In the Zero Waste/Refill community, a closed loop product is typically meant to mean the manufacturer takes back the container their product is delivered in to clean, sanitize and refill it to be used again, for as many times as that container can remain intact and useable.
Another example of closed loop is compostable packaging (that is actually composted, not landfilled). This looks at the bigger system, that the packaging was made from resources that were taken from the earth and they will return to the earth to replenish it. Obviously this category hinges on some pretty big considerations like the packaging not being overly resource intensive to create, or wasteful to distribute.
Last are the products that are considered “consumable” and do not require any packaging. Think of an apple, or a bar of soap.
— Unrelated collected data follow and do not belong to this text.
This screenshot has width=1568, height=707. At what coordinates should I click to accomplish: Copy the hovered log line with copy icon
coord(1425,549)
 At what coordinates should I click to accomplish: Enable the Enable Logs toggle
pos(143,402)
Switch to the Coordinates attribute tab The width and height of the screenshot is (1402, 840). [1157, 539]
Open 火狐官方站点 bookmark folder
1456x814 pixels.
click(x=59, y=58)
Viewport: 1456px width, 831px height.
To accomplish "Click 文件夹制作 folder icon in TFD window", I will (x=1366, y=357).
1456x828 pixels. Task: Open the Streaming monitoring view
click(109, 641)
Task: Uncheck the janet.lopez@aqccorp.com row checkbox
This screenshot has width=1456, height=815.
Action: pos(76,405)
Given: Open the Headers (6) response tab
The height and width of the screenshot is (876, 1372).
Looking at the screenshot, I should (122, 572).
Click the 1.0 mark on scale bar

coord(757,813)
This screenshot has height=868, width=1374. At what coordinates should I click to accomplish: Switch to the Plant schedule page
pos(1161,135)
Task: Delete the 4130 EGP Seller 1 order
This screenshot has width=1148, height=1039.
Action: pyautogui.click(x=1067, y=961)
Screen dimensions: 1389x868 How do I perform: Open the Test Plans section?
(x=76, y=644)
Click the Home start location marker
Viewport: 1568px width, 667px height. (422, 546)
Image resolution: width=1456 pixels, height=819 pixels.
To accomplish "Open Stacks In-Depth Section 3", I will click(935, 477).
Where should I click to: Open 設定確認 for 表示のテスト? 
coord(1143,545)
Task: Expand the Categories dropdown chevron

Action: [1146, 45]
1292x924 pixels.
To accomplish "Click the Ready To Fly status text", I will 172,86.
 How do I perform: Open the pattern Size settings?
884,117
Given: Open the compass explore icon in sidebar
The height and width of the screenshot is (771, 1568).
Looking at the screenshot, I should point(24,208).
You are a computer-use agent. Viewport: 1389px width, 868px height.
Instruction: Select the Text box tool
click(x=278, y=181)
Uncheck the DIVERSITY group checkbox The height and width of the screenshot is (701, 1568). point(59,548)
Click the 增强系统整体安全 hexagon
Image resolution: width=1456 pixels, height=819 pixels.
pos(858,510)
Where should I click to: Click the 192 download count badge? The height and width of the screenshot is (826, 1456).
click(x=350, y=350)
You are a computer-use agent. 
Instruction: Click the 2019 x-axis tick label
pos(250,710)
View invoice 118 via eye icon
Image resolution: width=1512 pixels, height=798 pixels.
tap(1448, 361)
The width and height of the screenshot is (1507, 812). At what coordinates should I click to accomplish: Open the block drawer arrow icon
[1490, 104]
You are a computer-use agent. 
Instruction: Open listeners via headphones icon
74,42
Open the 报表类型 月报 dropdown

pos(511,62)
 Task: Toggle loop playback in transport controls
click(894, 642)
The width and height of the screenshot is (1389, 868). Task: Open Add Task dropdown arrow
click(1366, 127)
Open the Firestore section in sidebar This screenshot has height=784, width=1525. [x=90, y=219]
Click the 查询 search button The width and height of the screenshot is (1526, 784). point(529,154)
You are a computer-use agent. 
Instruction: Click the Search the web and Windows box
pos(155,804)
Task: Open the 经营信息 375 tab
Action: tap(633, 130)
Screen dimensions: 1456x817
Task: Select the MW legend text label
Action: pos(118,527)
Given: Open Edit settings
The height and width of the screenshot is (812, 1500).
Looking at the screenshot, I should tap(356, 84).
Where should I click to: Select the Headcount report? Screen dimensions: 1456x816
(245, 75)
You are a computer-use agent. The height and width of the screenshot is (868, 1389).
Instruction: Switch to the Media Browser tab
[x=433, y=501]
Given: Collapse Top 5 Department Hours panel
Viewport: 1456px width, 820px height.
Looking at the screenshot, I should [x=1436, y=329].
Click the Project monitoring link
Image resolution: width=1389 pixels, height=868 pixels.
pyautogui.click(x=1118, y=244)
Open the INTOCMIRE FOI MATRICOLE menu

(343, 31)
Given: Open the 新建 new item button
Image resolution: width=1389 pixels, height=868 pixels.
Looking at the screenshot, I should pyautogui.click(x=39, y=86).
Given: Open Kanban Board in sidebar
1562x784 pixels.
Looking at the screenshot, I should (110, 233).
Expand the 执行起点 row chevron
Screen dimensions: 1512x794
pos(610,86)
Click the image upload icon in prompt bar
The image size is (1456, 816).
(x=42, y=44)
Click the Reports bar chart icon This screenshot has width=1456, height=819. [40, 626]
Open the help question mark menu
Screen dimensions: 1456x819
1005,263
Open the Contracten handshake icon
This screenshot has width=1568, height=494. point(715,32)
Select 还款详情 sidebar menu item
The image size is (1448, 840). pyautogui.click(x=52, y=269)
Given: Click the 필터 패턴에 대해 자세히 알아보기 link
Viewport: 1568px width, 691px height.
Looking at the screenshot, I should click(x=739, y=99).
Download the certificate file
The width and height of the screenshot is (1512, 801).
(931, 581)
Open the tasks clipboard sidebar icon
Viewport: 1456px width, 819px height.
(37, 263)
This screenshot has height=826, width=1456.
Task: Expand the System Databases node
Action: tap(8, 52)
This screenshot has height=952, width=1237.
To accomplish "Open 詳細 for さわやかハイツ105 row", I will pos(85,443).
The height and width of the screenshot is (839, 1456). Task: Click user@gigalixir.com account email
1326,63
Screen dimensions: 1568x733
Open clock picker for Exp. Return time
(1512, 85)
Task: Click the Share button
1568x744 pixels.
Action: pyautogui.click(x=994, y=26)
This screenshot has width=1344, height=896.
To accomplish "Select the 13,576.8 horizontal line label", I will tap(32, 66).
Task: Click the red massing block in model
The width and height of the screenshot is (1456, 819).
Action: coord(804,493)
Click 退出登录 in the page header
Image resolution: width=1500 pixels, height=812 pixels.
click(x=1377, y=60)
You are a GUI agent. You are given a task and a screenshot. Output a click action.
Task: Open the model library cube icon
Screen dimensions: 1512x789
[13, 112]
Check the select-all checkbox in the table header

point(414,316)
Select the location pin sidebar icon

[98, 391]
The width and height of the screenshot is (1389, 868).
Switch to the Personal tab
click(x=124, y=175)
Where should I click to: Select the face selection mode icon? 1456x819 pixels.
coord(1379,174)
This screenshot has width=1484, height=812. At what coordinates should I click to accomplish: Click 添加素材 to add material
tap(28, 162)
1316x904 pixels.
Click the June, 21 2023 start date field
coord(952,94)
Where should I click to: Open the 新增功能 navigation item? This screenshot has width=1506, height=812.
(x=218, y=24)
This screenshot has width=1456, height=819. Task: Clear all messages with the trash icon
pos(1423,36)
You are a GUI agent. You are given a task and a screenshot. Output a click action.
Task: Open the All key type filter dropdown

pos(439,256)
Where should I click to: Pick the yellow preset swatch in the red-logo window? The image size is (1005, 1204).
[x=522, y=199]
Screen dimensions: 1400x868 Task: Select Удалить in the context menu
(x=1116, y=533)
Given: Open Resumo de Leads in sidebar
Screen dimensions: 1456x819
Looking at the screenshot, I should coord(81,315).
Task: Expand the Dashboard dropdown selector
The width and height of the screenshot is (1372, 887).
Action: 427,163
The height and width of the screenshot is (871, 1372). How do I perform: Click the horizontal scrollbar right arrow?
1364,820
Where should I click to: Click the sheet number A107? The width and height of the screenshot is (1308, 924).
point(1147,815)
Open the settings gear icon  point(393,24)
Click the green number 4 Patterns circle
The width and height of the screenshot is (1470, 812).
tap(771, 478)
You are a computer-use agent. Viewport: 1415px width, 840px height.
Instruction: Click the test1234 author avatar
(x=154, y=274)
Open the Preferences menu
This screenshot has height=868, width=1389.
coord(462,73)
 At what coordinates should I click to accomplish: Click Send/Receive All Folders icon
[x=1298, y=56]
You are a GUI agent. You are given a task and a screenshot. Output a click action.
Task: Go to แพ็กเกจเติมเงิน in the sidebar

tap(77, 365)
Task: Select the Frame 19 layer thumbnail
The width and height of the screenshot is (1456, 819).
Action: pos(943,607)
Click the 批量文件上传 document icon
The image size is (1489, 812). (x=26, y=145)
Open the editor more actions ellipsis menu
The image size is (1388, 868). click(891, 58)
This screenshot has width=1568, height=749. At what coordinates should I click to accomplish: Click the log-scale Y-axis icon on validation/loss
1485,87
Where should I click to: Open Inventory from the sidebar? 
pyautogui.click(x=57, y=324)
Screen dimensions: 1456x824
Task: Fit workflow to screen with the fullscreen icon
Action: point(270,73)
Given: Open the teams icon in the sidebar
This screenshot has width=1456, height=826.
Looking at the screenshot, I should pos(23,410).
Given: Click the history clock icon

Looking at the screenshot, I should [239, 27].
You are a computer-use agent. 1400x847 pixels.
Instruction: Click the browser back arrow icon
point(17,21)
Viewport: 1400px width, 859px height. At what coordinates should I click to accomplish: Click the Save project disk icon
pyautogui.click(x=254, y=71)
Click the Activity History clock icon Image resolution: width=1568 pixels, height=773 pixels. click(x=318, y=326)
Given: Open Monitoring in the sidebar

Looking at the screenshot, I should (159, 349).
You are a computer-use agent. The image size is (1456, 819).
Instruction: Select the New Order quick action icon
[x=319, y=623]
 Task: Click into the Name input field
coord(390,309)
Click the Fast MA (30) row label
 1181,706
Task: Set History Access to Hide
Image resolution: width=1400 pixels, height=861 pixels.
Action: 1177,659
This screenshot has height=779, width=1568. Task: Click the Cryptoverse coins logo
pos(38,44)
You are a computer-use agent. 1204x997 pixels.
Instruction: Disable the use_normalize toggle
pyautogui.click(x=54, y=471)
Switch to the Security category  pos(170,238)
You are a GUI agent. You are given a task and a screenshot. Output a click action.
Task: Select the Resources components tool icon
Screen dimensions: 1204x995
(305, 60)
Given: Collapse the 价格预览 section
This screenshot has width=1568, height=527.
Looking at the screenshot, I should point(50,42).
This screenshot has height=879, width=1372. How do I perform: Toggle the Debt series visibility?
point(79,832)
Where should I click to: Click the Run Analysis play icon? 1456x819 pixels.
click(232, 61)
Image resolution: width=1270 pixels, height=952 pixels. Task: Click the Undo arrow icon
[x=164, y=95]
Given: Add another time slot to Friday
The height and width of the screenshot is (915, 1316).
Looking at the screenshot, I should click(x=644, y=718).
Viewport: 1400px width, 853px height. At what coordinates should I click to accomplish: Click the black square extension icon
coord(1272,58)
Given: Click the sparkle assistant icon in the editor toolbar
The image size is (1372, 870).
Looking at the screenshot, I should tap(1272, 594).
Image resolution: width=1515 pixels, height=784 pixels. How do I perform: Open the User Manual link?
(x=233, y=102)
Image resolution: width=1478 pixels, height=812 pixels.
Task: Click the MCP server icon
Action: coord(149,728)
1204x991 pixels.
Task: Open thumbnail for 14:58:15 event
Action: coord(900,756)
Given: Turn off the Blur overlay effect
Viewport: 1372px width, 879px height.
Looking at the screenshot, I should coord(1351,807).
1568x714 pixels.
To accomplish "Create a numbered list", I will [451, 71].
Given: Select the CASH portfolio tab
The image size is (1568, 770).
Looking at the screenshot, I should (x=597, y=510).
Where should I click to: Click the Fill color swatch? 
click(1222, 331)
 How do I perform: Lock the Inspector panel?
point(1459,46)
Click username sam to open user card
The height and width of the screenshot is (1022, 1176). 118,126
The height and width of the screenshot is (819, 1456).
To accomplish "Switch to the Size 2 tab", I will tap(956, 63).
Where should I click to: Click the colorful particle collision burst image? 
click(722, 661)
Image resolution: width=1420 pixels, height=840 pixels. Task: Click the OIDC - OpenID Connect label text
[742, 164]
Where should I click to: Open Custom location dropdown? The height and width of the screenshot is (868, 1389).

In traditional retail there are lots of places where a product could gain or lose packaging. An item might be individually packaged by the manufacturer. It might not be by the manufacturer but could be by the distributor or retailer. Or you could be given the option to “package” that item yourself by placing it in a plastic bag or container at the store. A shirt may come to you unpackaged, but did it arrive at the store individually wrapped in a plastic bag? That was removed from a box? That came to the store on a pallet wrapped in yards of plastic pallet tape?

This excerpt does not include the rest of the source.